The suit claims the ultrasound measure is unconstitutionally vague, violates women’s and abortion practitioner’s constitutional speech rights, is an impermissible special law, and “impermissibly burdens the fundamental rights of plaintiffs’ patients to terminate a pregnancy and avoid unwanted speech in a private setting.”
“In addition, the Act exposes abortion providers to an array of intimidating civil and administrative penalties to which no other health care providers in the state are exposed,” the lawsuit complains.
Violations are also punishable by fines of $10,000 for the first offense of an abortion practitioner failing to give a woman a chance to view the ultrasound of her baby. There is a $50,000 fine for the second offense, $100,000 for the third, and more than $100,000 per offense thereafter.
The defendants are Oklahoma Attorney General Drew Edmondson; Greg Mashburn, the district attorney for Cleveland, Garvin and McClain Counties; Lyle Kelsey, director of the State Board of Medical Licensure and Supervision; and Dr. Gordon Laird, president of the State Board of Osteopathic Examiners.
Anne Zachritz with the Andrews Davis law firm is the lead local counsel for the pro-abortion legal group.
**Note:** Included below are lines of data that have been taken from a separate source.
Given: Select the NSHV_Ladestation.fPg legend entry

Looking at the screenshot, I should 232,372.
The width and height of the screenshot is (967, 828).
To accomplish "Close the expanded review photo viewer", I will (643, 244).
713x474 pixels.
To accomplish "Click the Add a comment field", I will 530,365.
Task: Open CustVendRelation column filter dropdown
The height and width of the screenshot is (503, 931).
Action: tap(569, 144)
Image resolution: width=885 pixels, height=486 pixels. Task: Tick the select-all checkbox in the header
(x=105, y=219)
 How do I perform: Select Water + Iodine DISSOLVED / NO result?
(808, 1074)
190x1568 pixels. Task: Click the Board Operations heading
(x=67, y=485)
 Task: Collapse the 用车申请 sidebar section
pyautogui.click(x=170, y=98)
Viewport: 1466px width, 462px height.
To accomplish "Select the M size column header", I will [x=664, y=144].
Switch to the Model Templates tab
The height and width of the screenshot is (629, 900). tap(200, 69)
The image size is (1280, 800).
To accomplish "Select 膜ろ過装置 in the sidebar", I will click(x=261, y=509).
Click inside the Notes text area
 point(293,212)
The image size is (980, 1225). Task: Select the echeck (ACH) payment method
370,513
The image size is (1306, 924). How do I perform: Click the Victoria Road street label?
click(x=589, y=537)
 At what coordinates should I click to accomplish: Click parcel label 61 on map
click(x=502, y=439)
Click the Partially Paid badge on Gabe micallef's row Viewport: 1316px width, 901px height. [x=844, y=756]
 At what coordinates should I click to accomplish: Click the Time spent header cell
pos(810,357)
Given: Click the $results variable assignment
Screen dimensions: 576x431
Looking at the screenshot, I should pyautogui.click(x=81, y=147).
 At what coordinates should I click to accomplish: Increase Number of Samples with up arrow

Mary Spaulding Balch, an attorney who is the director of the Department of State Legislation at the National Right to Life Committee, talked with LifeNews.com about the decision.
“While the district court’s decision is unfortunate, we fully expect that the case will be appealed and the ultimate outcome will be a victory for mothers and their children,” she said. “Ultrasound is a window to the womb which provides mothers with the opportunity to accurately see their unborn children moving, kicking and very much alive.”
Balch continued: “Ultrasound laws save lives. According to a 2011 Quinnipiac University study, “ultrasound requirement laws reduce the odds of a woman having an abortion quite substantially.” This finding would explain why ultrasound laws provoke such powerful reactions of our opponents even though ultrasounds are routinely performed and are required by abortion providers prior to the performance of any abortion. This law is necessary to ensure that mothers have the opportunity to view an ultrasound prior to consenting to an abortion.”
“This law protects a mother’s right to know something about her developing unborn child. It gives her a window to her womb. It helps to prevent her from making a decision she may regret for the rest of her life and it empowers her with the most accurate information about her pregnancy so that she can make a truly informed ‘choice’,” Balch added.